Patients: Female patients aged ≥18 years undergoing OM or MIM.
Interventions: Patients were categorized into OM and MIM cohorts. Covariates associated with operative time and composite complications were identified using general linear model and chi-square or Fisher's exact test as appropriate. Adjusted spline regression was performed as a test of linearity between operative time and composite complications. Adjusted risk ratios of 30-day postoperative individual, minor, major, and composite complications by 60-minute operative time increments were estimated using Poisson regression with robust error variance.
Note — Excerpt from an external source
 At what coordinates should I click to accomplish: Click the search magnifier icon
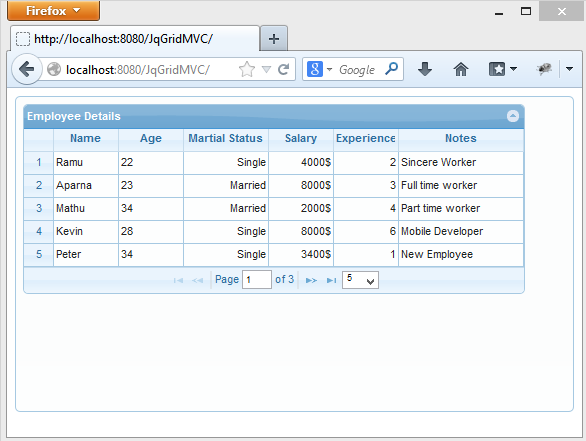[x=391, y=69]
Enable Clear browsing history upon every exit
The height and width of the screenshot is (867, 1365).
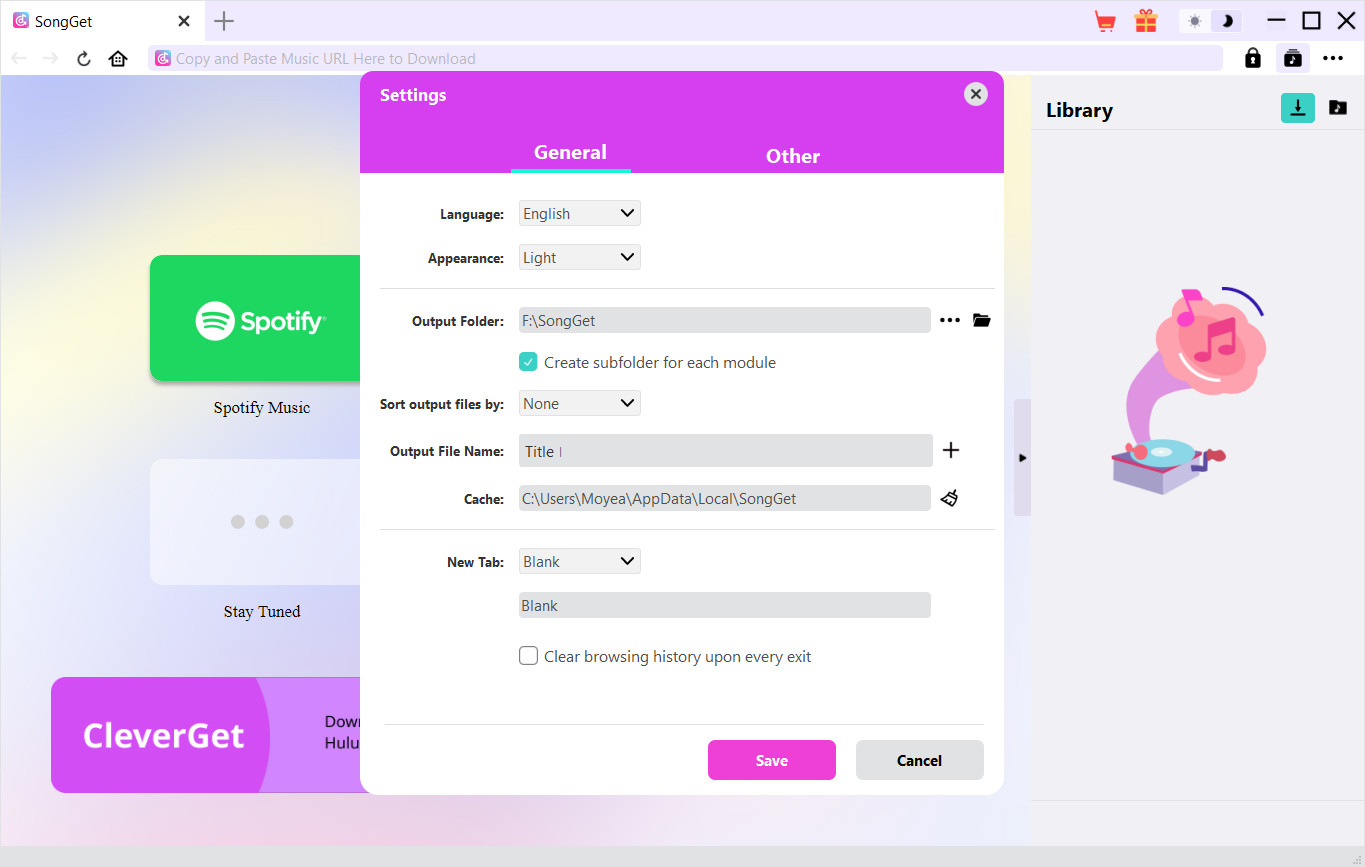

Measurements and Main Results: Of 27 728 patients, 11 071 underwent MIM and 16 657 underwent OM. Mean operative times (SD) were 164.6 (82.0) for MIM and 129.2 (67.0) for OM. Raw composite complication rates were 5.5% for MIM and 15.8% for OM. Adjusted spline regression demonstrated linearity between operative time and relative risk of composite postoperative complications for both MIM and OM. MIM had higher adjusted relative risk (aRR, 95% CI) compared to OM of blood transfusion (1.55, 1.45-1.64 versus 1.29, 1.25-1.34), overall minor complications (1.13, 1.03-1.23 versus 1.01, 0.92-1.10), and overall major complications (1.43, 1.35-1.51 versus 1.27, 1.12-1.32). Operative time had greater impact on risk of composite complications for MIM than OM, reaching aRR 2.0 at 296 minutes versus 461 minutes for OM.
Conclusion: OM has a higher overall rate of composite, minor, and major complications compared to MIM. While operative time is independently and linearly associated with postoperative complications with myomectomy regardless of approach, optimizing surgical efficiency for MIM may be more critical than for OM.